Esa canción que nos remonta a un verano o ese aroma que nos lleva a la cocina de la infancia no son coincidencias. Son sinapsis activadas por asociaciones emocionales profundamente arraigadas. Y todo esto es posible gracias a la plasticidad cerebral, esa capacidad del sistema nervioso para cambiar y adaptarse con el tiempo.
Ahora bien, esta flexibilidad, aunque nos permite adaptarnos, también implica que podemos equivocarnos. En el plano judicial, por ejemplo, los recuerdos deformados han tenido consecuencias graves. Para mitigar en lo posible errores en el ámbito de la judicatura, se creó en 1992 The Innocence Project, del que existen adheridas 71 organizaciones independientes a nivel mundial.

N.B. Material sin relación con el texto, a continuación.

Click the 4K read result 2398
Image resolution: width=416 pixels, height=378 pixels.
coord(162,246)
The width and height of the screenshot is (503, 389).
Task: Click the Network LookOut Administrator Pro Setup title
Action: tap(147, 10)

Su finalidad es exonerar a personas de errores judiciales por relatos equivocados de testigos. Esta visión demuestra cuán peligrosa puede ser una memoria imprecisa en un juicio. Para las personas condenadas injustamente por un testimonio tergiversado, la prueba de ADN ha ayudado a reparar y liberar a personas inocentes. Y, sin embargo, es esa misma imperfección la que hace a la memoria tan humana.
Huella digital y derecho al olvido
La tecnología actual, que todo lo archiva, empieza a enfrentarse con este dilema. En el mundo digital, la propuesta del "derecho al olvido", tan atractiva para los políticos y tan llena de contradicciones, intenta imitar esa facultad humana de soltar lo innecesario.
¿Qué pasaría si también nuestras huellas digitales pudieran desvanecerse con el tiempo, como lo hacen los recuerdos que el cerebro considera poco útiles? La memoria colectiva no puede ni debe olvidar ciertos hechos que afectarían a la historia y a la rendición de cuentas.
El libro Memory Lane: The Perfectly Imperfect Ways We Remember, de Ciara Greene y Gillian Murphy, reflexiona precisamente sobre esta naturaleza flexible y a la vez necesaria de la memoria. Lo que recordamos y cómo lo recordamos está condicionado por lo que vivimos y por lo que necesitamos creer para sobrevivir emocionalmente.
La memoria es, en cierto modo, un filtro afectivo. Desde la epigenética hasta otras disciplinas como la física, la ingeniería, la biología, la química, la inmunología y la psicología, encontramos que la memoria trasciende lo exclusivamente cerebral.
Su papel es crucial en procesos como la reparación celular y la organización corporal, pilar fundamental para la medicina restaurativa. Esa visión multifacética nos obliga a repensar nuestra relación con el pasado: ¿qué tanto de lo que recordamos es cierto? ¿Y cuánto es construcción? Probablemente, solo han prevalecido los recuerdos más útiles. El olvido, entonces, no es una debilidad, sino una forma de selección natural.
Si las estructuras cerebrales aludidas se dañan, como en ciertos casos clínicos, puede ocurrir que los recuerdos nuevos simplemente no se forman. Solo permanecen los antiguos, como una película sin final.
Concluyendo, la memoria es una narrativa continua con una adaptabilidad que realiza una reconstrucción selectiva, clave para entendernos a nosotros mismos y para construir una sociedad más justa, donde se valore tanto el recuerdo como el derecho a olvidar, siempre que esta omisión no infrinja el derecho y la justicia de los demás.
El derecho a la memoria colectiva se establece como una respuesta frente a la tergiversación de la historia, lo que constituiría una injusticia epistémica inducida sobre la memoria histórica.